起初她什么也感觉不到,只有蜡烛燃烧时细微的噼啪声,以及蜡油融化时淡淡的蜡味。
她忽然想起童年时观察壁炉的经历。冬天的弗约登镇虽然比不上北境,但同样需要生火取暖,那时家里的壁炉总是烧得很旺。她会坐在壁炉前的地毯上,盯着跳跃的火焰出神。
那时她不懂什么元素粒子,只是单纯觉得火焰很美,它不是死物,它是有生命的,它跳动的模样令她着迷。
奥罗拉放松下来,回想小时候那种纯粹观察的心态,不再强求自己必须“看见”什么。她只是坐在那里,任由思绪漫游,偶尔睁开眼睛看看蜡烛,又闭上。
不知过了多久,在某个瞬间,奥罗拉“感觉”到了。
这是某种更深层的感知,就好像皮肤能察觉到空气中微小的震颤,又像是耳朵捕捉到了某种超出声音频率的波动。在蜡烛燃烧的区域,有什么东西在活跃地跳动。
她小心翼翼地让自己的意识触碰那种感觉,就像用手指轻轻试探水温。
活跃的感觉更清晰了,她甚至能分辨出它们运动的方向,从蜡烛火焰向外辐射,又因为空气流动而回旋。
这就是火元素粒子吗?
奥罗拉不敢确定,但她决定尝试下一步。
她将注意力集中在那些活跃的“存在”上,试图用意识与它们建立联系。
一开始,什么也没发生。火焰自顾自地燃烧,仿佛她的意识只是一阵无关紧要的风。
奥罗拉没有气馁。她回忆着壁炉火焰的跃动节奏,回忆着教授控制火苗时那种举重若轻的从容。
她不再试图命令或驱使,而是想象自己在发出邀请,就像对一群受惊的小鸟伸出手掌,等待它们自愿落下。
渐渐地,火焰的跃动节奏发生了变化。
一时间,火苗的摇曳似乎与她的呼吸同步了,一呼一吸间,火焰回应似地轻轻起伏。
奥罗拉心中一喜,意识出现了瞬间的波动,导致火焰猛地跳动了一下,险些熄灭。
“不能急……”她在心里告诫自己,重新调整呼吸,让意识恢复平稳。
这一次,她更加小心。
不追求明显的效果,只维持着那种微妙的联系,感受着火焰的“呼吸”,感受着那些活跃粒子的情绪。如果它们有情绪的话,那应该是一种渴望释放能量的冲动。
没过多久,奥罗拉睁开眼睛,轻轻吹灭了蜡烛。
火苗熄灭的瞬间,一缕青烟缓缓升起。蜡烛芯顶端还残留着一点暗红色的余烬,在空气中明灭不定。
“现在,才是真正的考验。”
奥罗拉深吸一口气,重新闭上眼睛,此刻感知变得更加清晰。
蜡烛熄灭后,那些活跃的粒子并没有立刻消失,它们还在周围徘徊,像是失去方向的萤火虫。而余烬中仍有微弱的能量在挣扎,试图重新点燃。
“来吧,”她在心里默念,“回到你们该在的地方。”
她想象自己的意识是一张网,轻轻拢住那些四散的粒子,为它们指明方向。
过了许久什么也没发生,就在奥罗拉几乎要放弃时,指尖传来了微弱的暖意,手指不禁微微动了动,周围的火元素粒子也随之跳动。

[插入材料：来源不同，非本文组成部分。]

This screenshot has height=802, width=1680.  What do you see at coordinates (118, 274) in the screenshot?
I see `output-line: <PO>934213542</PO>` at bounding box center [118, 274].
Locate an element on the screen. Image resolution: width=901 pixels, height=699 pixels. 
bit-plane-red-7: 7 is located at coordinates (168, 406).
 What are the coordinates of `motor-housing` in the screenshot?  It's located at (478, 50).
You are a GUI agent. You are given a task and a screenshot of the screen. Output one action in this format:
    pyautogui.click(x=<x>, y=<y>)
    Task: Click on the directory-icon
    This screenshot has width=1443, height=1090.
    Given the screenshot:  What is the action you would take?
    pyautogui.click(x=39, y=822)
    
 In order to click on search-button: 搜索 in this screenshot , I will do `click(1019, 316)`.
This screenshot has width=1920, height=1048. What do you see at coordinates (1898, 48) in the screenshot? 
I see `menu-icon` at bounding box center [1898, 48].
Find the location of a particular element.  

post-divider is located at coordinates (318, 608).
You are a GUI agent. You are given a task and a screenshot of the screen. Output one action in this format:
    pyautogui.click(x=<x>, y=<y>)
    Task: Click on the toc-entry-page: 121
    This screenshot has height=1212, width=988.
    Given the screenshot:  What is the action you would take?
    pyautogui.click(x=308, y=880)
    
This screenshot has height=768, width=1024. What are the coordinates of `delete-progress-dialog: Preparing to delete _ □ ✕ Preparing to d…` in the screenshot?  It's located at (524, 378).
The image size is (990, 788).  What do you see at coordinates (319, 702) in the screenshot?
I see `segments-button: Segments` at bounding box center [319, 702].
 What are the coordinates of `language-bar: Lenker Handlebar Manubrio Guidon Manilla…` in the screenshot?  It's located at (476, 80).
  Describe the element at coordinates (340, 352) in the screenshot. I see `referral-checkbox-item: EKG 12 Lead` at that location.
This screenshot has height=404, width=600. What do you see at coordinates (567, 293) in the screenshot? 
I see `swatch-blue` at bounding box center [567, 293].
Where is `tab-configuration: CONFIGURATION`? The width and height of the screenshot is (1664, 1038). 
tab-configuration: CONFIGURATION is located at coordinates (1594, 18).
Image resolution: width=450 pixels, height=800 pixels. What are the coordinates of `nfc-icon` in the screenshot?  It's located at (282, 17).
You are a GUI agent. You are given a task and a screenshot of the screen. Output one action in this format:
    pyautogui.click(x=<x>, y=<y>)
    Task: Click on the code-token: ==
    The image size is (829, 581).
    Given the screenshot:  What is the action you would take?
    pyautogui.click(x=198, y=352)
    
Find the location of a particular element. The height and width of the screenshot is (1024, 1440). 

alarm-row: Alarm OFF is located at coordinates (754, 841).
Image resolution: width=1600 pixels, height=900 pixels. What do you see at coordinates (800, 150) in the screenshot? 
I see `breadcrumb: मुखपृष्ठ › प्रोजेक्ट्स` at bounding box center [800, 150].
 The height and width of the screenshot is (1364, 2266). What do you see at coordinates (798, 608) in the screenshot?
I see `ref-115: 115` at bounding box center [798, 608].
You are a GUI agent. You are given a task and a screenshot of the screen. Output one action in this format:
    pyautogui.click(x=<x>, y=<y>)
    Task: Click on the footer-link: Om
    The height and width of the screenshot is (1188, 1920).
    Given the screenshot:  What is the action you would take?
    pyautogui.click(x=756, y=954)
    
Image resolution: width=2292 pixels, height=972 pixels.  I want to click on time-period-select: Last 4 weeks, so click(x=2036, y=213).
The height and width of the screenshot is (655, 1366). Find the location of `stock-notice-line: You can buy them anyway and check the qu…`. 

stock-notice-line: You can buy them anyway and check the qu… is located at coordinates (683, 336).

她成功了一半,但也是最重要的一环,与火元素成功建立了联系,随后她立马让自己的意识驱使着火元素聚集在蜡烛顶端。
蜡烛芯上的余烬,不知何时变得更加明亮了。暗红色转为橘红,一点点火星从中心迸发,跳跃,蔓延。
噗。
一声轻不可闻的声响。
蜡烛重新燃起,火苗稳定而明亮,在烛芯上跃动着温暖的光。
奥罗拉呆呆地看着这一幕,先是为自己的成功狂喜,紧接着就面临一个巨大的疑惑,玛丽都差点点着窗帘,教材上也说了初学者通常需要数天甚至数周的练习才能掌握基础的元素感知,可她只不过是第一次尝试,一个晚上不到的时间就成功了。
这正常吗?
她回想先前从探索到成功的过程,就好像……她天生就知道该怎么做。